Health Care After Obamacare

The following is an excerpt from the November 8, 2013 blog for Decision Point subscribers.

One might think that all the turmoil surrounding Obamacare would be having a negative effect the Health Care Sector, but in so thinking, one would be wrong.

Even though Obamacare was signed into law in early-2010, there was a strong possibility that it would never actually take effect — it could have been repealed by Republicans taking the White House in 2012, and then by the U.S. Supreme Court striking it down. While neither of those things happened, there was a long period of uncertainty during which it was impossible for virtually anyone to make plans on how to implement (or not implement) the new health care system. Currently the turbulence of the Obamacare launch — website not working, millions of people receiving policy cancellations, etc. — health care uncertainty remains a constant theme . . . well, except for Health Care Sector stocks.
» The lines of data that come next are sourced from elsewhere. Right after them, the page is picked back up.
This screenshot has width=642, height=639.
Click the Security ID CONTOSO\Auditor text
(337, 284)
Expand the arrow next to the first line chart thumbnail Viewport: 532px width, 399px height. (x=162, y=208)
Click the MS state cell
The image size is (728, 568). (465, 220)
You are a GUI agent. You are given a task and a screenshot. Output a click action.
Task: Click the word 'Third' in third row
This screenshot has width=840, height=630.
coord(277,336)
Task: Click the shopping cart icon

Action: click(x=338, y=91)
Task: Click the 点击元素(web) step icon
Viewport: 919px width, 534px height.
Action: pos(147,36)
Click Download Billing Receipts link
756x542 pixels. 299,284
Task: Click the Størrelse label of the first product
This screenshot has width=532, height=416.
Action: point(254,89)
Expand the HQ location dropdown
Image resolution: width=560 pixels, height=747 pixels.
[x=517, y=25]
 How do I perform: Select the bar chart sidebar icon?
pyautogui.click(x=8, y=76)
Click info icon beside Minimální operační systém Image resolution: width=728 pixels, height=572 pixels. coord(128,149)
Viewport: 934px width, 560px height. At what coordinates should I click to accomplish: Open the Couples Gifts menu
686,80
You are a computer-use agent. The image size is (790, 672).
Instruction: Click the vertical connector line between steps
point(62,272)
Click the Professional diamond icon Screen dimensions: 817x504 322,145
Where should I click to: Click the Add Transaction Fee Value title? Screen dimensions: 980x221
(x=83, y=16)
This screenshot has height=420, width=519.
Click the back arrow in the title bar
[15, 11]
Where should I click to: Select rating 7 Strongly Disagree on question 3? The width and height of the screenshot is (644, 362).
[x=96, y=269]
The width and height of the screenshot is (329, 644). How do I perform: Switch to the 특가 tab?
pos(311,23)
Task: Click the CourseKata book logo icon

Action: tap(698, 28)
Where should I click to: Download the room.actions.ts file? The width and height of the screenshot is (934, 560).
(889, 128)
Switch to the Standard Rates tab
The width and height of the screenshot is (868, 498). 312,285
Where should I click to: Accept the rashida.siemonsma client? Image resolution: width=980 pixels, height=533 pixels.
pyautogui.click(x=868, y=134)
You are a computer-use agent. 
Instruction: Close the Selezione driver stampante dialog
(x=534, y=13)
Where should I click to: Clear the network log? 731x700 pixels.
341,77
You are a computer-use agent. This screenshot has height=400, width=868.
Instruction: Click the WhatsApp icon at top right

Since the passage of Obamacare, the Health Care Sector SPDR has advanced by +104%, and, other than the short correction in 2012, the advance has been very steady, certainly not reflecting any of the uncertainty surrounding the industry. We can only conclude that the Sector has always interpreted the passage of Obamacare as being a good thing for the industry, in spite of how some might think that the opposite is true. This is a lesson in how price cuts through all the speculation and truly tells the tale.

While the Health Care Sector picture is currently very positive, there is one problem visible on the chart — the advance from the 2009 low has turned parabolic, and that is not a healthy pattern. In my opinion this particular pattern is not really severe at this point, and a correction could obviate the issue; however, it is something we should watch. Parabolics typically move into a vertical ascent, then collapse, ultimately returning to the basing pattern that existed before prices took off. Currently, the belief appears to be that companies in this sector can make a lot of money no matter what happens. Eventually this will change, as all things do.

Technical analysis is a windsock, not a crystal ball.